I am many things, but an optimist is not one of them. To label myself an outright pessimist would be an overstatement, but as anyone who knows me can attest, I tend to dwell on the morbid.
Perhaps that wouldn’t be the case if there wasn’t so much morbid to dwell on. But there is. Every morning, I wake up in a comfortable bed in a cozy house to a family I love, pick up my phone to get my morning New York Times fix, and am immediately depressed. Headline: the election is a mess. Another headline: global warming is, impossibly, even worse than we thought. People won’t stop killing other people, and A.I. is single-handedly destroying our ability to rely on visual and audio media for verification.
Sometimes I swear that, back when I was younger, things weren’t this dire. Surely, there was a time when more people got along and we weren’t a planet spiraling towards doom: a halcyon era to which we will one day return. But, looking back, I realize that the world wasn’t any different. I was just a child frolicking on a playground, less aware of its cruelties and shortcomings. Sometimes, I’d give anything to be back in that bliss, free of weltschmerz.
Weltschmerz, directly translated from German, means “world-pain.” It’s the fatigued ache of the soul when one believes that the world will never live up to the idealized version of it they hold in their mind. Symptoms of weltschmerz include an acute awareness of the pain and suffering occurring around the world and a weary, resigned, melancholia. It comes and goes in waves, abated by temporary distractions only to surge forth at the slightest reminder of the bigger, grimmer picture.
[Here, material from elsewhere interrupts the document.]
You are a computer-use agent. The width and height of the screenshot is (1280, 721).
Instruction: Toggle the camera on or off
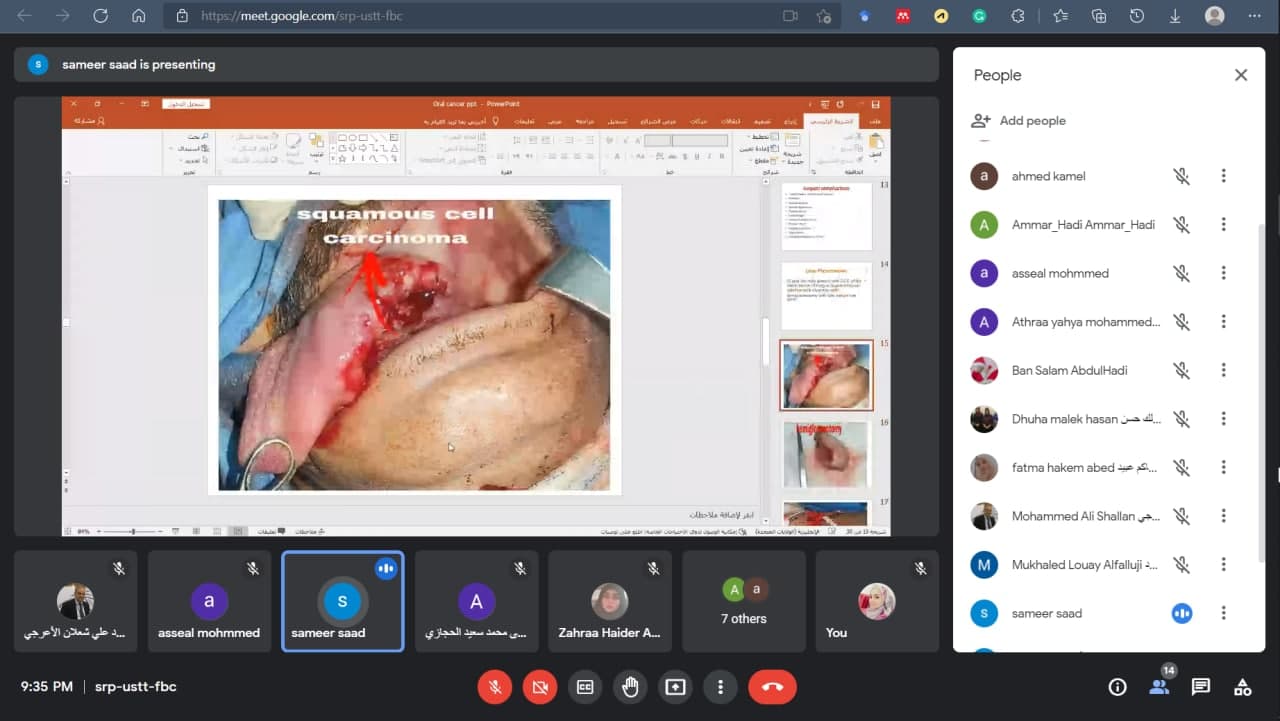540,687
Weltschmerz hits me the hardest sometimes in my happiest moments. Just last week, a handful of my fellow Westview Ambassadors and I visited Deer Canyon for a playground playdate, where we spent an hour acting just like every other kid enjoying their lunch playtime. Children swarmed us, asking us to read to them, play with them, and, in one case, rate a drawing out of 10.
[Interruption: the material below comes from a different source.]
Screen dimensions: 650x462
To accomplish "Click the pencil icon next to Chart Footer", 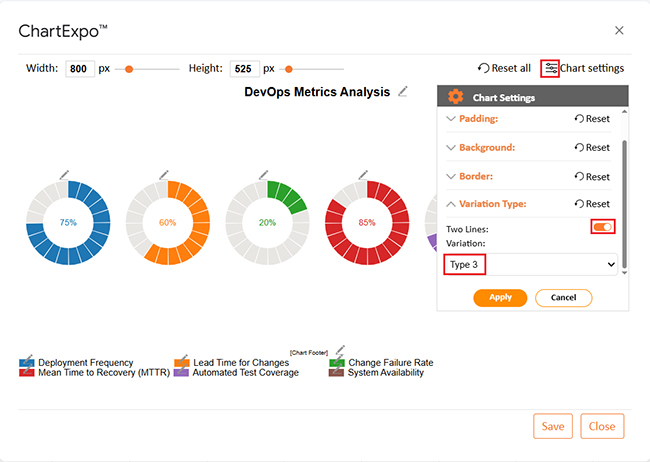I will [x=339, y=350].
The playground was a near-utopia. Nothing but collaboration, laughter, and children with bright futures. They talked about the world like it was perfect, just waiting for them to grow up and take it on.
Briefly, alone in the middle of the blacktop, I twinged with weltschmerz. This was how the world should be: an elementary school playground, not the mess that I read about every morning. That too complicated, too angry, too loud in all the wrong ways mess.
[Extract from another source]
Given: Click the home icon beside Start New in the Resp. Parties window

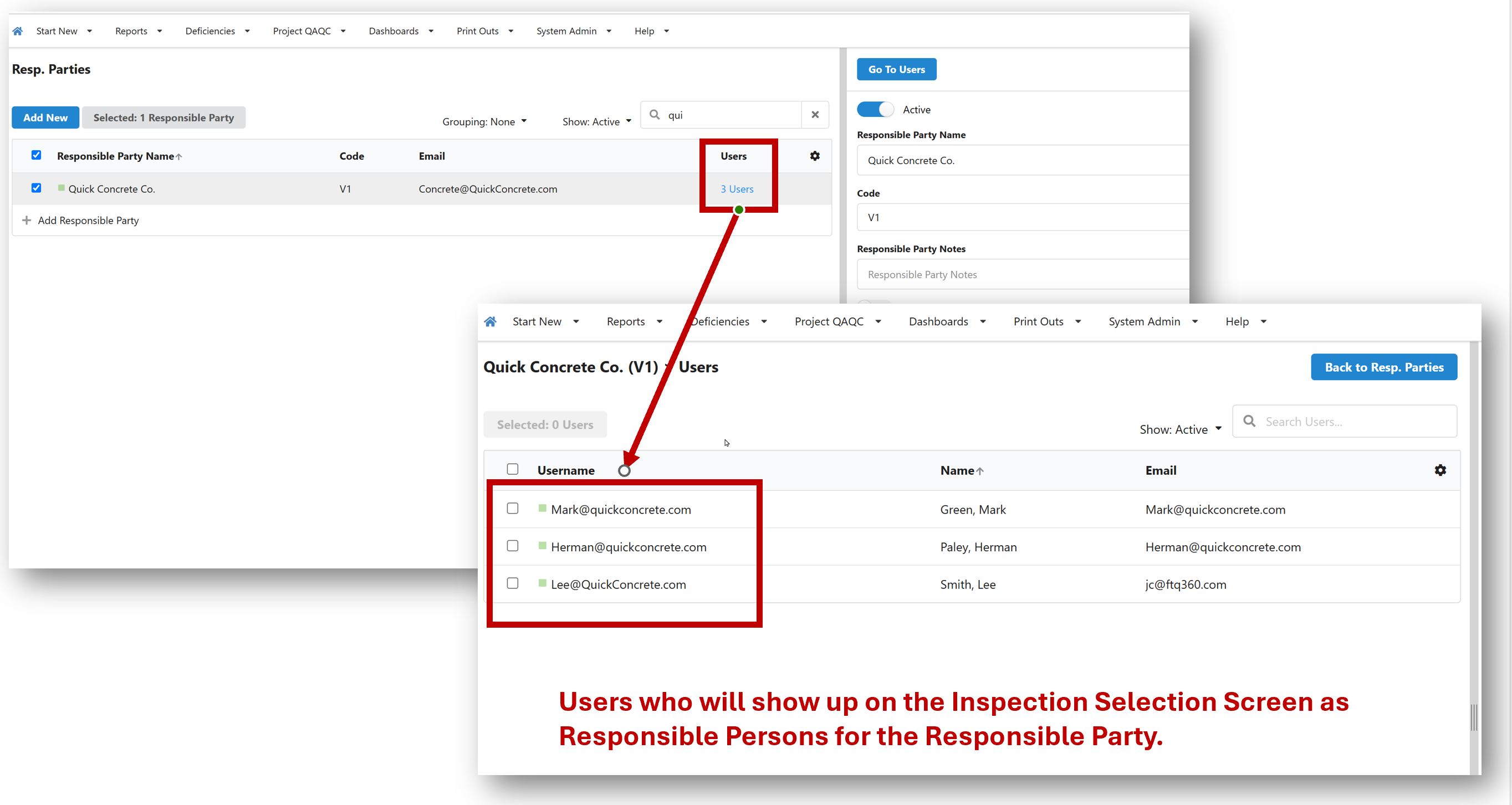Looking at the screenshot, I should [x=18, y=31].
My agonizing was interrupted by a chipper invitation to play basketball from a young girl. She had a pastel shirt and an unbridled, joyful gleam in her eyes that told me she’d never had to use the word weltschmerz, or that it had any reason to exist. I took her up on it and a few minutes later, we were having so much fun that my weltschmerz, for a moment, melted away. I’m not an optimist. In my battle with weltschmerz, I can’t say I think I’ll win the war. But, back on the playground, winning a battle was enough.